A person can work for at most one company. This information is maintained in the worksFor relation. (We permit that a person does not work for any company.) The salary attribute in worksFor specifies the salary made by the person.
The city attribute in companyLocation indicates a city in which the company is located. (Companies may be located in multiple cities.)
A person can have multiple job skills. This information is maintained in the personSkill relation. A job skill can be the job skill of multiple persons. (A person may not have any job skills, and a job skill may have no persons with that skill.)
A pair (e,m) in hasManager indicates that person e has person m as one of his or her managers. We permit that an employee has multiple managers and that a manager may manage multiple employees. (It is possible that an employee has no manager and that an employee is not a manager.) We further require that an employee and his or her managers must work for the same company.
The domain for the attributes pid, salary, eid, and mid is integer. The domain for all other attributes is text.
We assume the following foreign key constraints:
• pid is a foreign key in worksFor referencing the primary key pid in Person;
• cname is a foreign key in worksFor referencing the primary key cname in Company;
• cname is a foreign key in companyLocation referencing the primary key cname in Company;
• pid is a foreign key in personSkill referencing the primary key pid in Person;
• skill is a foreign key in personSkill referencing the primary key skill in Skill;
• eid is a foreign key in hasManager referencing the primary key pid in Person; and
• mid is a foreign key in hasManager referencing the primary key pid in Person;
The file data.sql contains the data supplied for this assignment.
2 Database creation and impact of constraints on insert and delete statements.
Create a database in PostgreSQL that stores the data provided in the data.sql file. Make sure to specify primary and foreign keys.
1. Provide 4 conceptually different examples that illustrate how the presence or absence of primary and foreign keys affect insert and deletes in these relations.
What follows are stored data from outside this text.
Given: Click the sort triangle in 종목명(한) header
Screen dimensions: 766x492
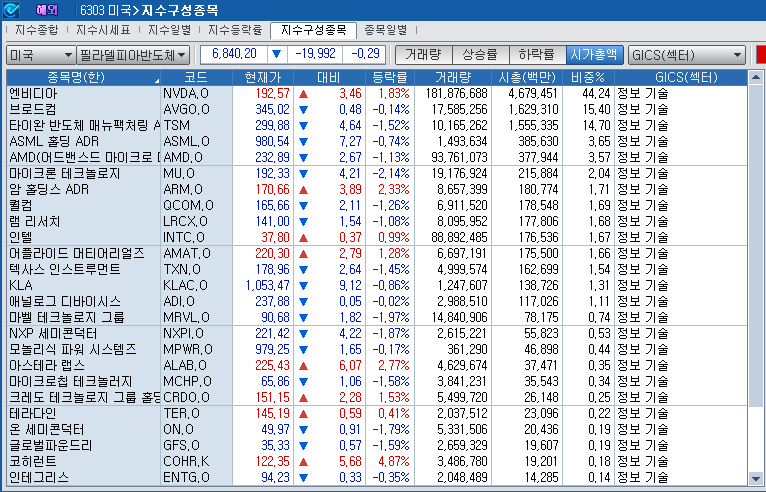Looking at the screenshot, I should pyautogui.click(x=156, y=78).
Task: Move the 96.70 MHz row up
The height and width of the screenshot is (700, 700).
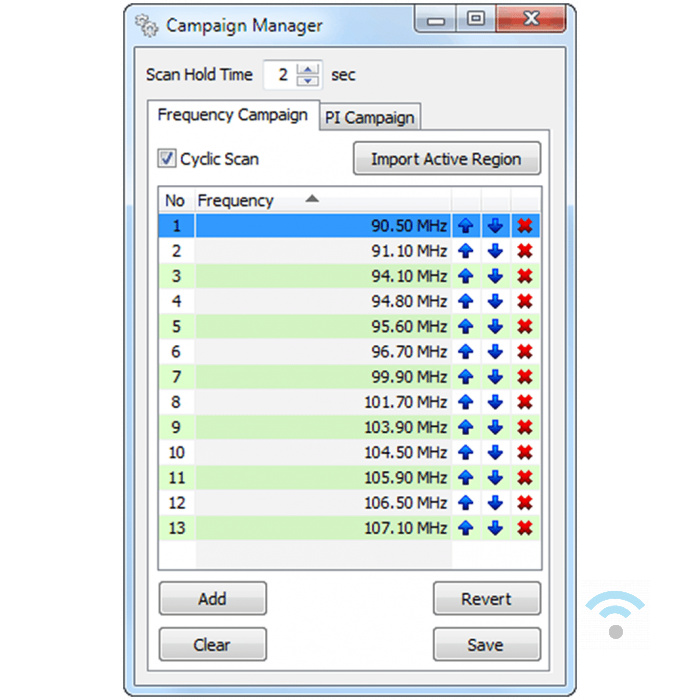Action: point(465,352)
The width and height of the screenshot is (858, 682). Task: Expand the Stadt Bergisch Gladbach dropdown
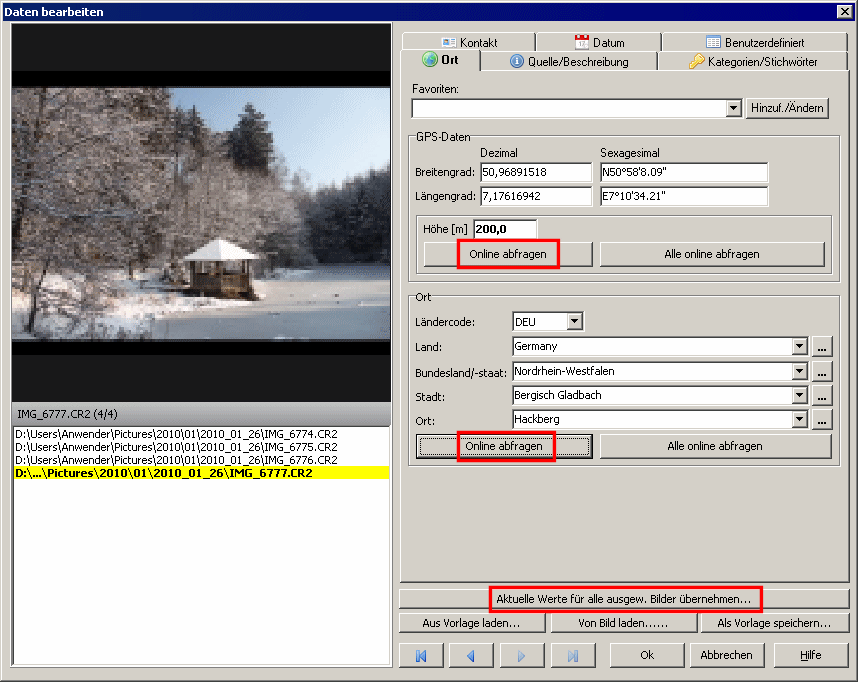point(799,395)
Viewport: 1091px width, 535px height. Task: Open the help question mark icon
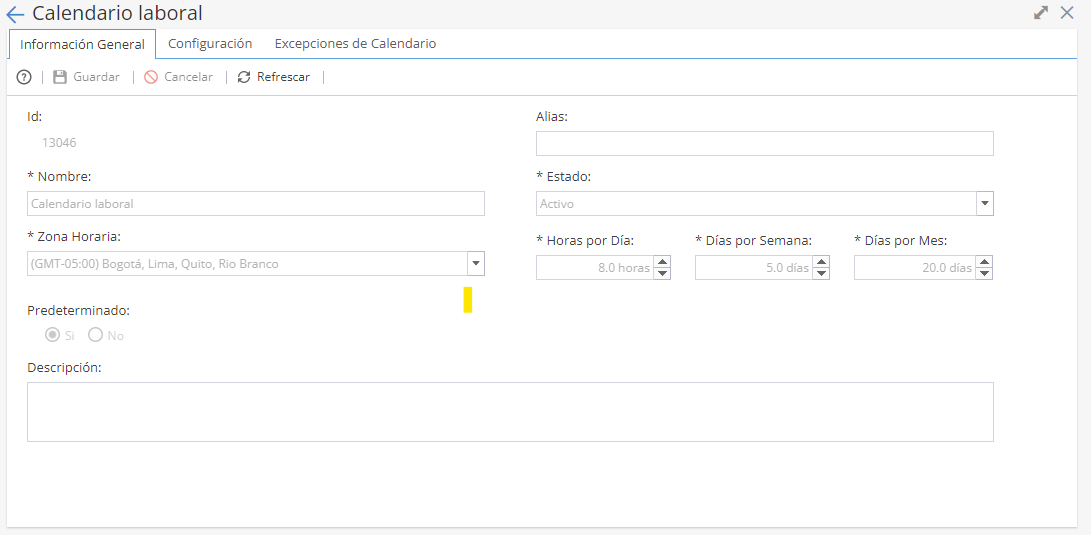tap(24, 77)
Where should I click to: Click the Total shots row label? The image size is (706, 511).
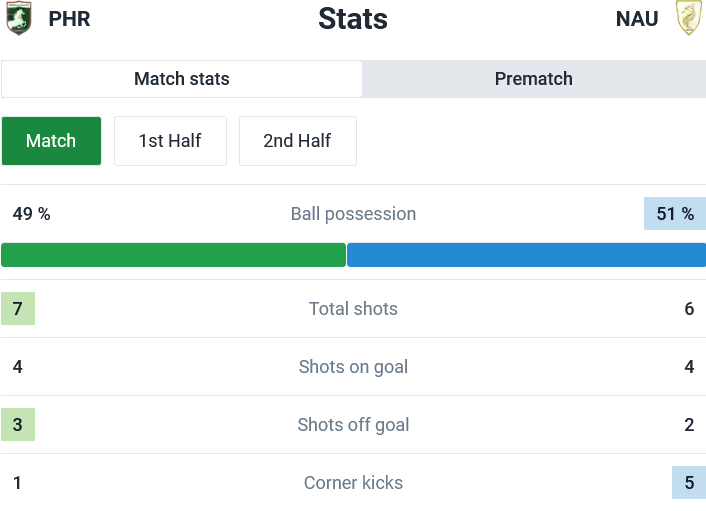[x=353, y=309]
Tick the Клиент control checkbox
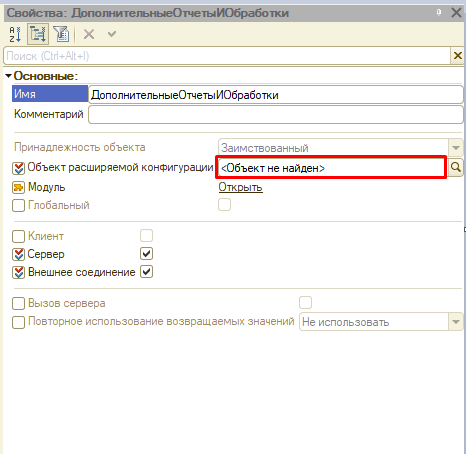The width and height of the screenshot is (466, 454). pyautogui.click(x=18, y=236)
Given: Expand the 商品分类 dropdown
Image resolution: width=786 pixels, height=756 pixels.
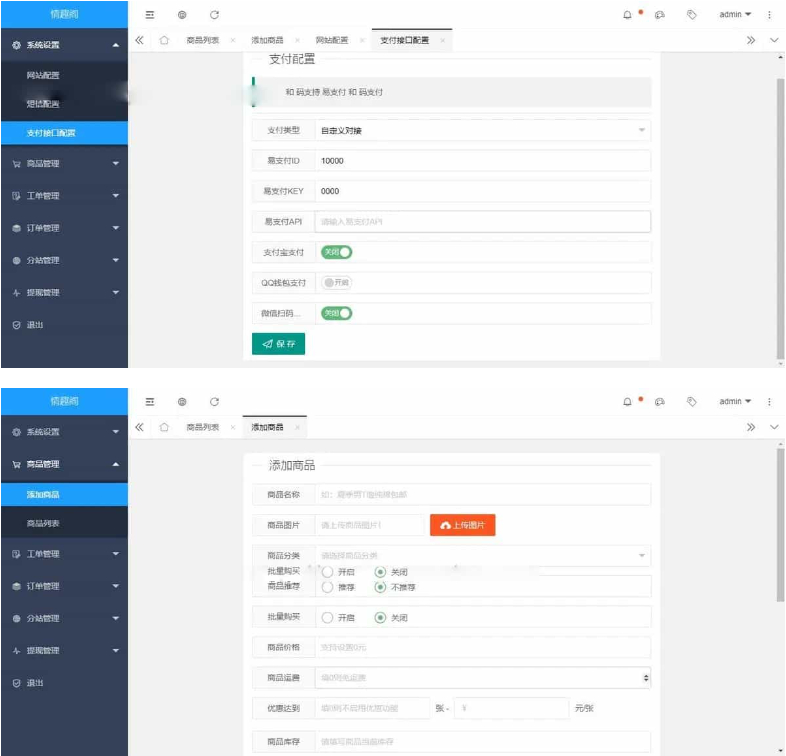Looking at the screenshot, I should tap(482, 555).
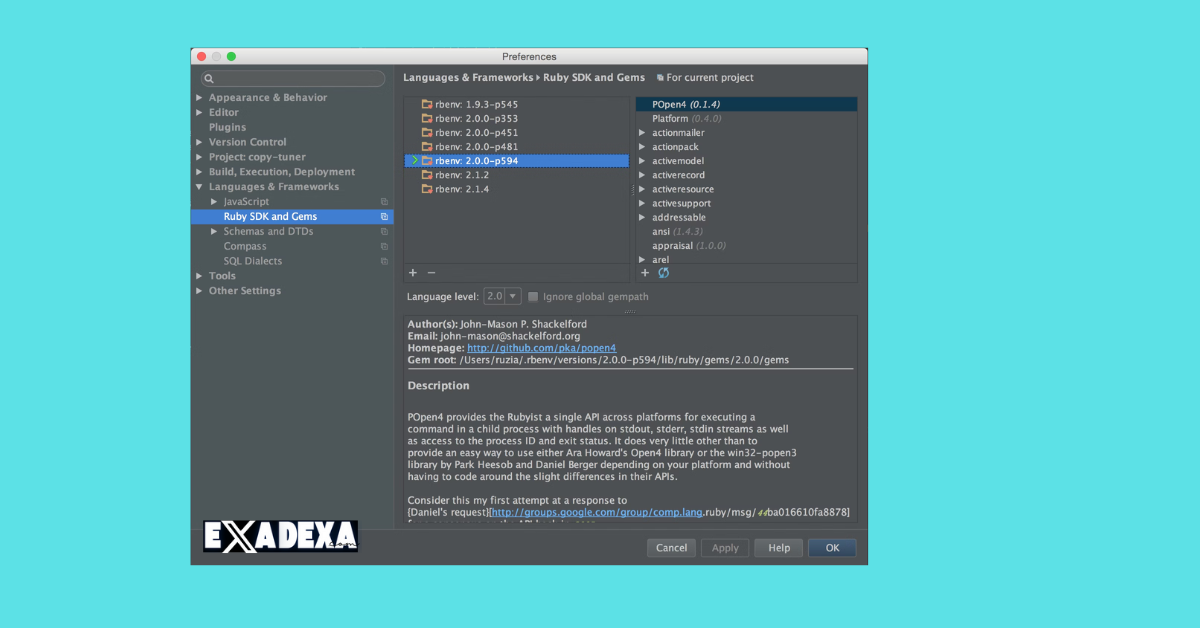
Task: Click the refresh gems list icon
Action: [663, 273]
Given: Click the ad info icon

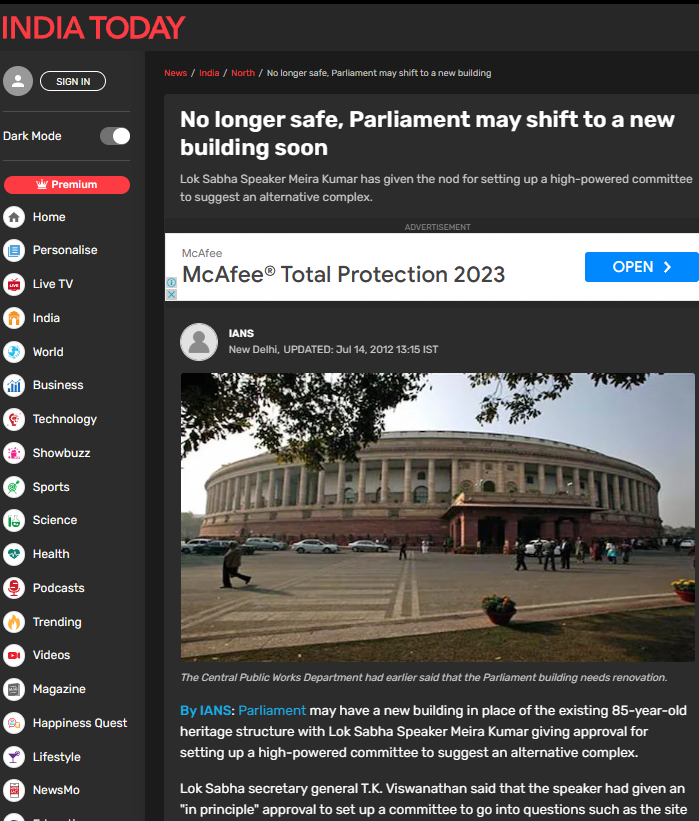Looking at the screenshot, I should [171, 282].
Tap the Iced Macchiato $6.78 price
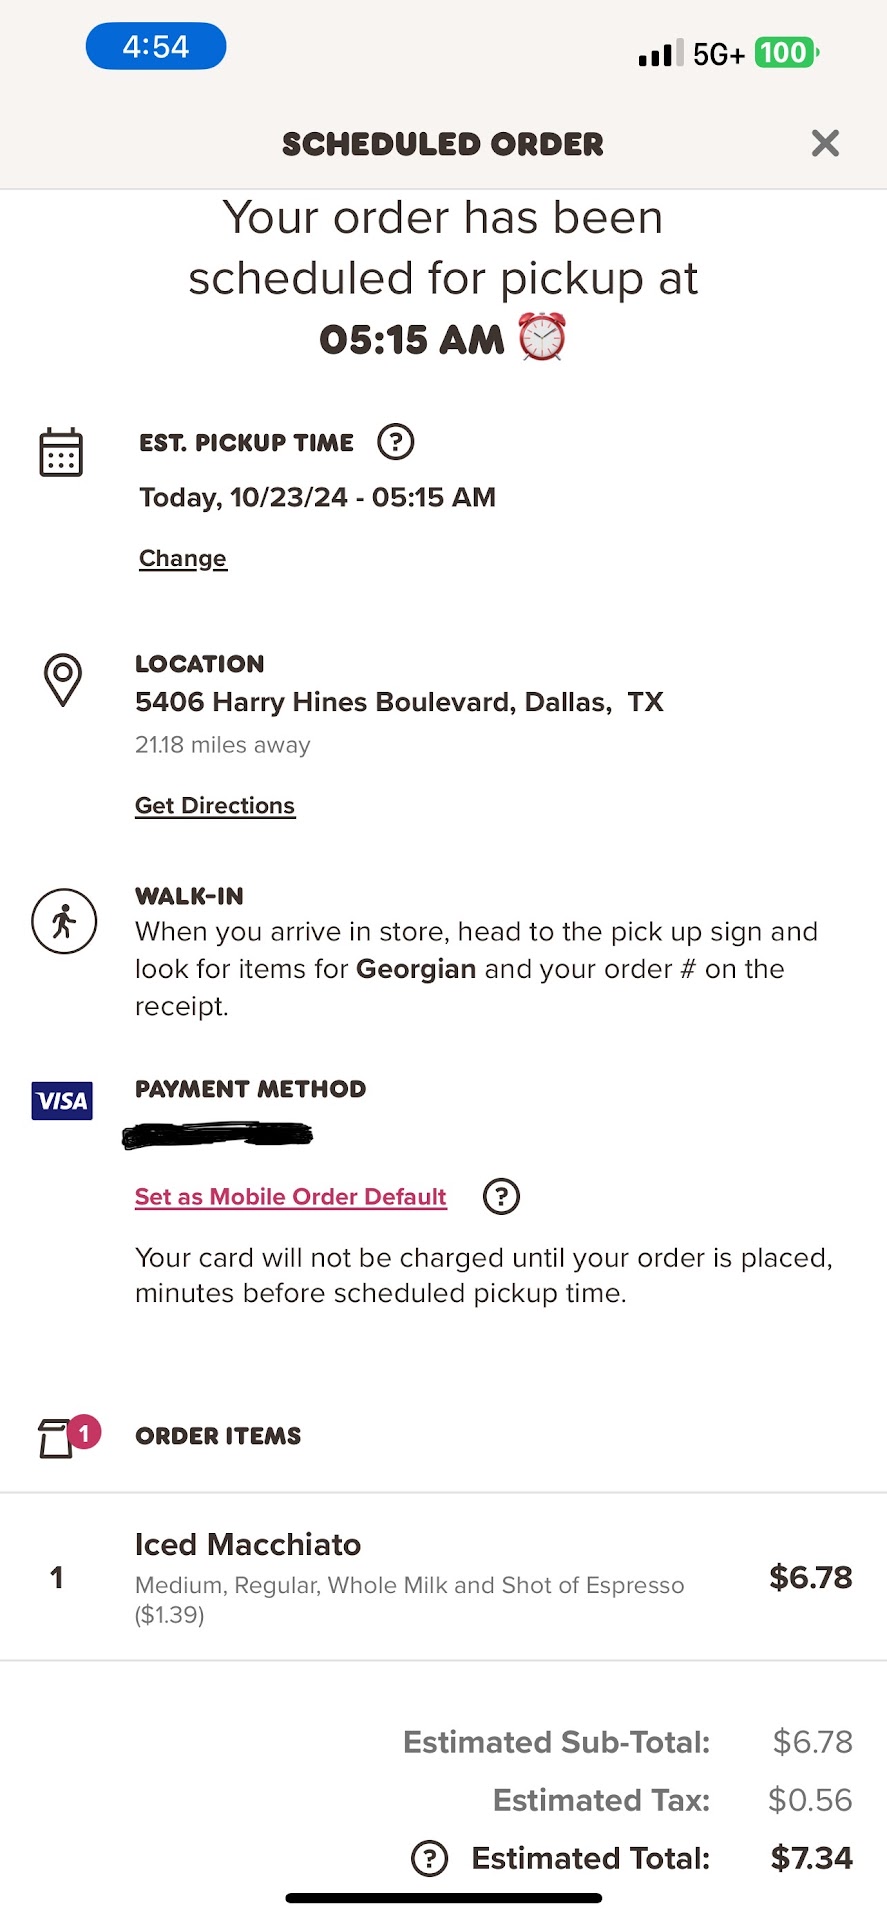This screenshot has height=1920, width=887. (x=810, y=1577)
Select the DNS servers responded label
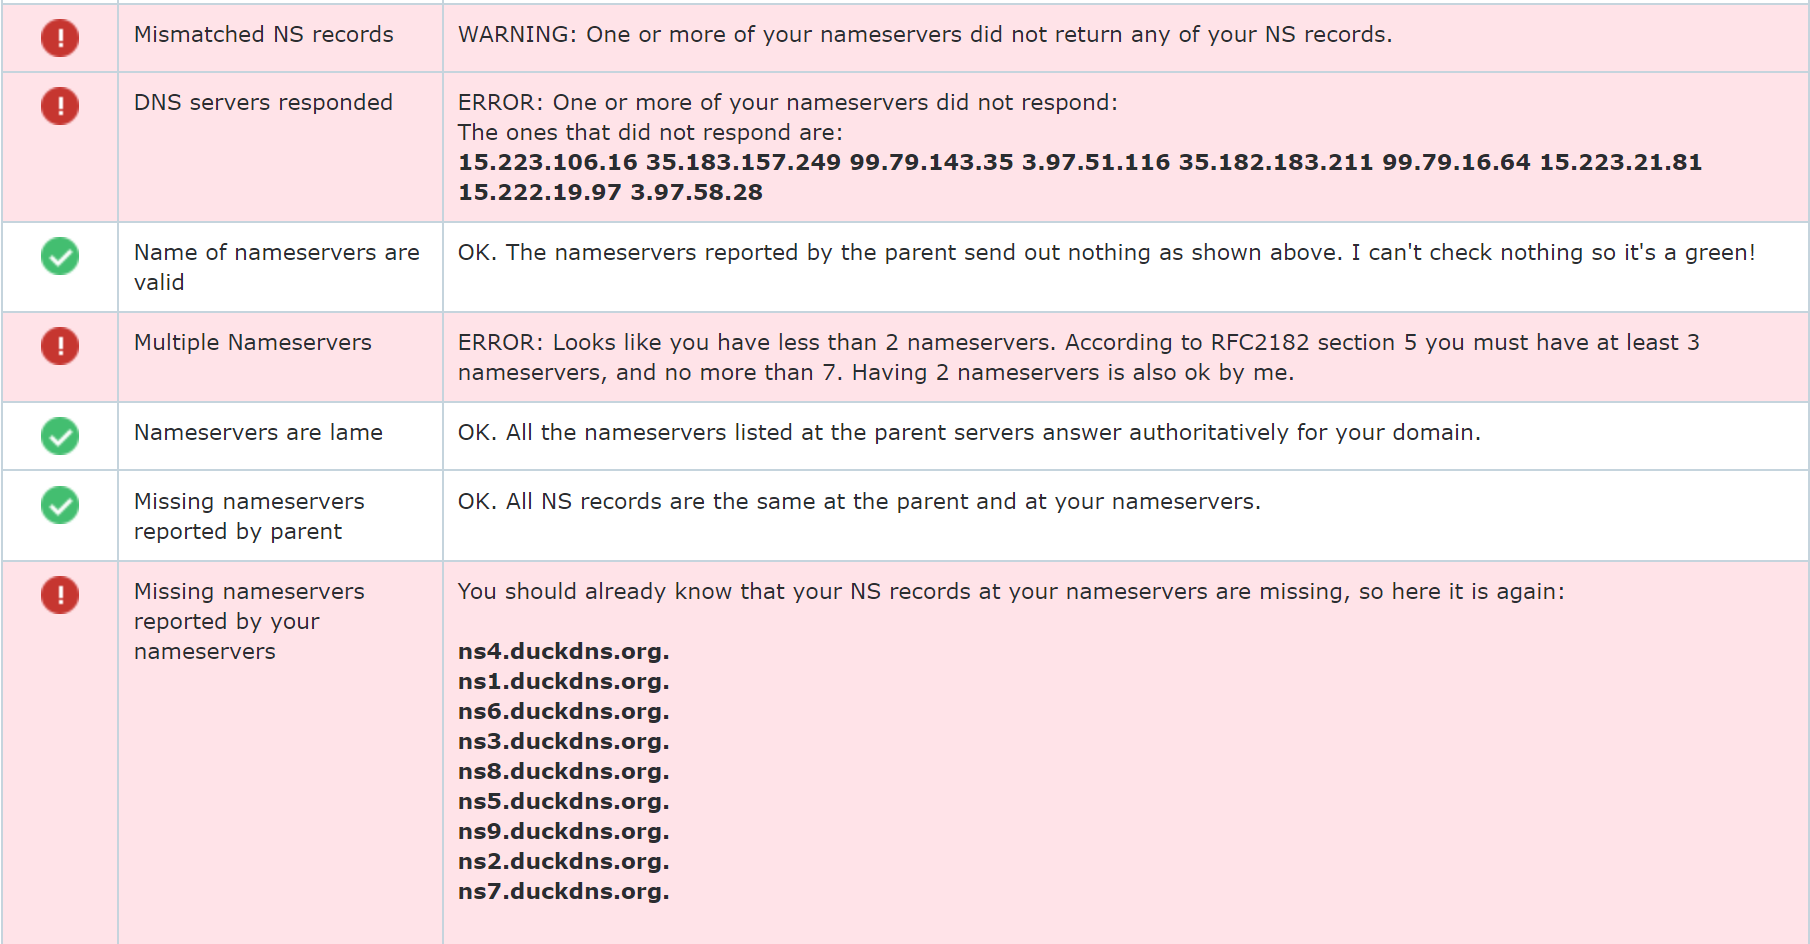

To solve this problem, you will need to experiment with the relation schemas and instances for this assignment. For example, you should consider altering primary keys and foreign key constraints and then consider various sequences of insert and delete operations. You may need to change some of the relation instances to observe the desired effects. Certain inserts and deletes should succeed but other should generate error conditions. (Consider the lecture notes about keys, foreign keys, and inserts and deletes as a guide to solve this problem.)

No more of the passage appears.